At Carilion, "our current goal is looking at payors and we've had more active talks recently," Morgan says. "In the last two months, we have developed a relationship with Aetna, and we're having more discussions. Certainly, the more information, the better. [We're trying to] figure out ways we can share data back and forth."
Carilion generates many reports for leadership regarding physician quality and pulls financial data out of that repository, says Morgan. The network also has shared data with Humedica for the Anceta project, enabling it to perform additional analytics beyond what it can do onsite, he adds. Anceta, a subsidiary of the American Medical Group Association (AMGA), is partnering with Humedica to create data-sharing care collaboratives that are open only to AMGA members.
"With the Anceta project, using [its] diabetes module, we've created some leadership reports trying to refine the data more. And in our patient-centered medical home project, all of our quality data and the quality data that we pull from [the National Committee on Quality Assurance] is pulled from the CDR."
Mayo maintains its warehoused data in standardized formats that conform to national information exchange standards, including meaningful use: "We're adopting meaningful use to our warehouse standard specifications," says Chute.
"Our warehouses, to the extent that they're not yet fully consolidated, could speak to each other, but we've not seen much reason to do that.
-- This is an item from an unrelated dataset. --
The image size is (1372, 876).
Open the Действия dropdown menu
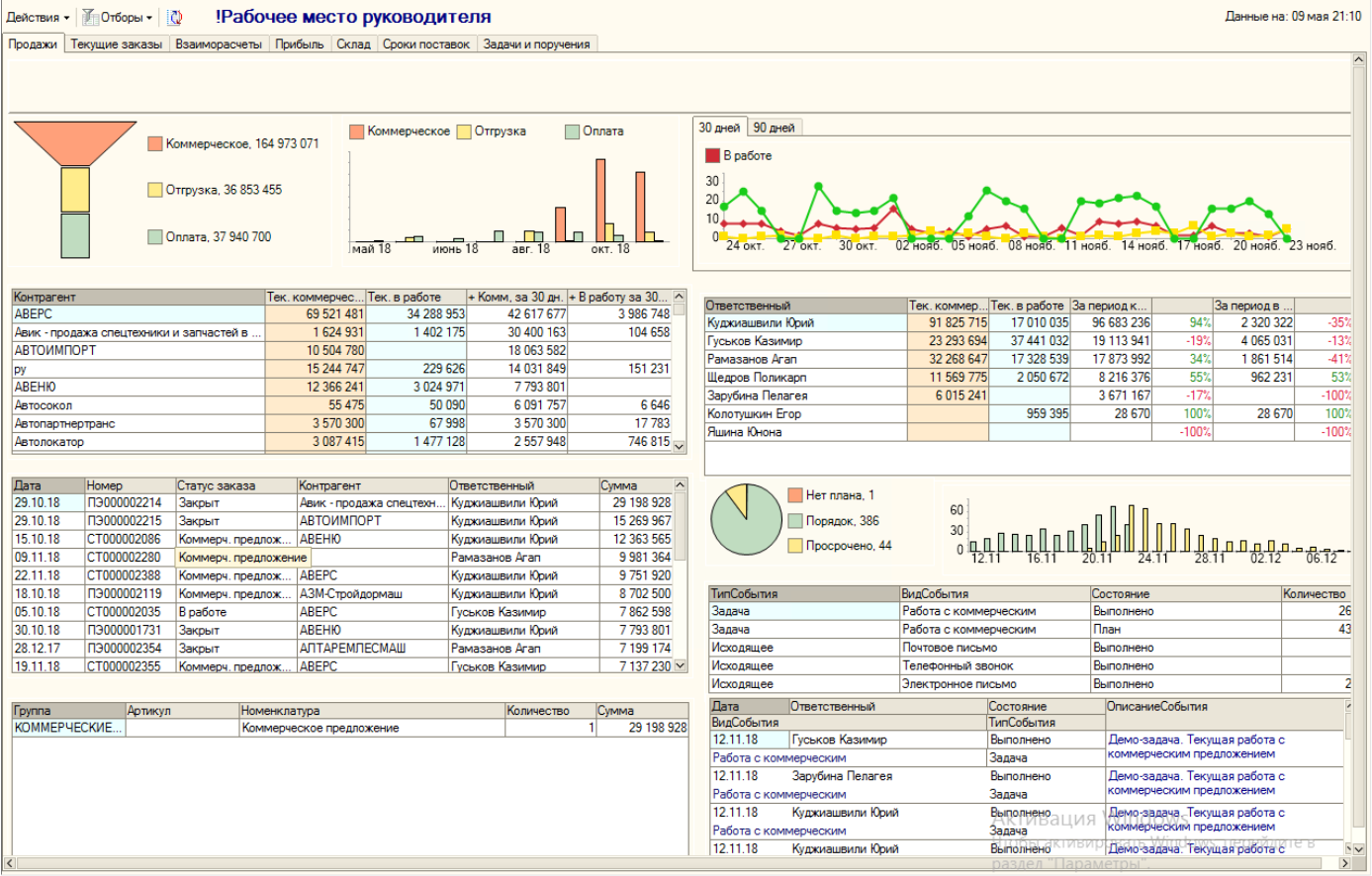coord(38,17)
We've focused our energies on consolidating data out to warehouses, rather than trying to get virtually distributed warehouses."
A federated warehouse structure, with virtual integration, would be a viable option for many sites, says Chute. "If we were to start today, we might seriously pursue that as an overarching architecture. But our warehouse activity started in earnest about a decade ago, before federated, distributed computing was reliable."
Integration and exchange
On the integration and data standards side, the consolidated clinical data is indirectly saving money, improving privacy and workflow, according to Chute. It also is improving care because with more information available, "you get a more complete picture of what's going on with the patient than you'd get in a thumbnail view in any particular registry. It's much more holistic to look at all information associated with patients regardless of which department systems it came from or which computer they were seen on," he says.A flow of CDR information into HIEs is also over the horizon for many organizations. "I seriously doubt we will see public CDRs in RHIOs [regional health information organizations] or state-based HIEs any time soon," Adkins predicts, although the major issues may be political rather than technical, and the hospital systems might want to own the HIEs as an outreach tool to drive referrals, limiting what can be done in the public sector.
Carilion also is not exchanging CDR data with an HIE, according to Morgan. "In Virginia, we are a little behind with data exchange other than what's been necessary for meaningful use," he says. The topic of HIE connection has come in the context of Carilion's five-year plan, but currently, "there is nothing active going on as far as HIE data exchange."
Regardless of what entities exchange data with a CDR, systems that can keep data as intact as possible have some advantages. "Unfragmented data are going to be more reliable as the basis for making inferences and understanding practice patterns," Chute says.